「悪魔の血には大きな魔力が入ってんだ。人間がそれを飲んだ場合、内側から生命に似たエネルギーが生じるわけ。でもそのエネルギーは大きすぎて、大抵の人間には毒になる」



 悪魔の血を飲んだ者の多くは、自身の細胞までを壊す絶大なエネルギーと、同じエネルギーで最大まで活性化された自身の治癒エネルギーで無限に続く破壊と再生の痛みに耐えられず、死んで行くのだった。ただし、何千何万人に一人程度、相性がいいのかその強すぎるどくを飲んで難病を治したり、命を得たりする者が現れる。今ではリスクを背負う事を覚悟でその血を飲もうとする者すらいないので伝説になっているが。





 キアラはもうすぐ死んでしまうだろう。人間の魂は、死期が近づくと現れる。

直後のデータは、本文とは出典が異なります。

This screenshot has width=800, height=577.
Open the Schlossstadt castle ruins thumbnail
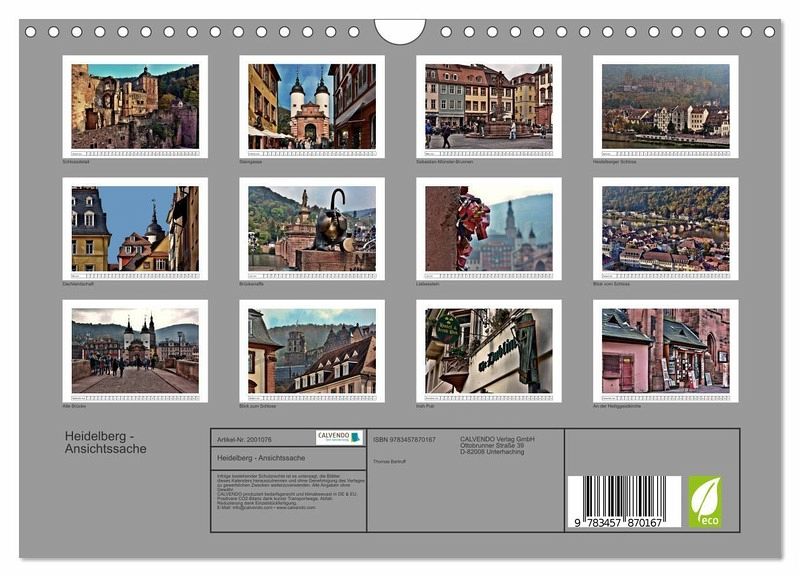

キアラの魂はずっと彼女の心臓の位置に揺らめいていた。よどみの無い綺麗な魂は、悪魔の大好物だった。魂が綺麗な命の色をしていればしている程、それを喰った時に悪魔の力も大きくなるのだ。カレルは舌なめずりをしそうになる口元をきゅっとしめた。



「私は…もう、長くはないのよね」

「あぁ、うんそうだね」



 キアラの言葉に、カレルは答える。自分で死期を悟っている。隠すこともないだろう。



「子供を流せば助かるんじゃないの?」



 キアラはその言葉に首を振った。キアラが助かっても、子供を殺してしまうのでは意味がない。



「このままじゃ…二人とも、死んでしまうのよね」

「そーなんじゃない?」



 キアラは少し息を吸い込み、そして一息に言った。



「だから祈っていたの。カレル、私にあなたの血をちょうだい」



 今の話をきいてなお、「悪魔の血」を欲するのか。カレルはキアラの言葉に軽く驚いてみせる。



「はは。もう少しで綺麗な魂が二つも手に入るのに、俺がそんな事すると思うの? 血が欲しいなら悪いけど他あたってよ」

「私の魂はあげるわ」

「だから、何にもしなかったら俺はその子供の魂も手に入るんだって」



 カレルの血を飲んだからと言って、子供が助かる保証はない。現状助かる見込みが無いものが、ほんの少し、針の穴に糸を通すようなものだけ、その確率が上がるだけだ。上手くいけば、二人とも助かるかもしれない。けれどその上手く行く可能性は限りなく零だ。カレルは笑っていた。悪魔である彼に、そんな条件で交渉ができると思っているのだろうか。



「血をくれないなら、私自殺するわよ」

「!」



 今まで余裕のあったカレルの表情は、少しの驚きに変わった。けれどこの瞬間に、キアラはほっとしたのだ。いくつもの本を読んだけれど、確証があるものは一つとしてなかった。



「自殺してしまった魂は汚れて、悪魔はそれを食べられないんでしょう?」



 全てが確証の無い切り札。キアラはしかし、そんな手札で勝利したらしい。カレルの表情がさっきまでのものと違う。



「いいのよ。あなたが血をくれないなら、この子共々、自殺するから」

「……今のあんたに、悪魔の血を命の水に変える力は無いと思うけど。大人しく子供降ろせば? それか大人しく旦那んとこで、死を迎えた方がいいんじゃないの? 俺も何度か見たことあるけど、結構むごい感じだったよ」



 頭の螺子の切れた娘。カレルはキアラの印象を改めた。頑固で肝の据わった娘に。



「私の子供の魂も、いずれはカレル、あなたのものよ。でもまだ育っていないでしょう。必ず、とびきりの魂に育つから」



 最後は懇願だった。悪魔に祈った娘。悪魔に懇願した娘。――けれどその魂は、驚く程に瑞々しく、輝いている。



「ちぇ。わぁかったって」



 カレルは指で宙を掻いた。すると空間が歪み、黒い紙のようなものが現れた。カレルは指の先を歯で少し傷つけて、さらさらと文字を書いて行く。



「手、出して」



 キアラの指を持ち、同じように少し傷つけてキアラの名を書いた。そしてそれを黒い炎で燃やす。



「契約、完了。あんたの魂と、綺麗に育つっていうあんたの子供の魂は俺のものだ」



 カレルは言うや、また空間を歪めて小瓶を取り出した。そして自分の服の胸元をあけ、自分の心臓目がけて爪を立てる。吹き出した血を小瓶に入れ、蓋をしてキアラに渡した。



「悪魔に魂を売るなんて、本当に昔話みたい」

「ははは。あんたが死ぬの、楽しみにしてるよ」



 心臓から血をたらしながら、カレルは徐々に見えなくなった。キアラは彼のいなくなった空間をしばらく見つめていたがやがて小瓶の蓋をあけ、中のまだ温かく黒い液体を、一息に飲み干した。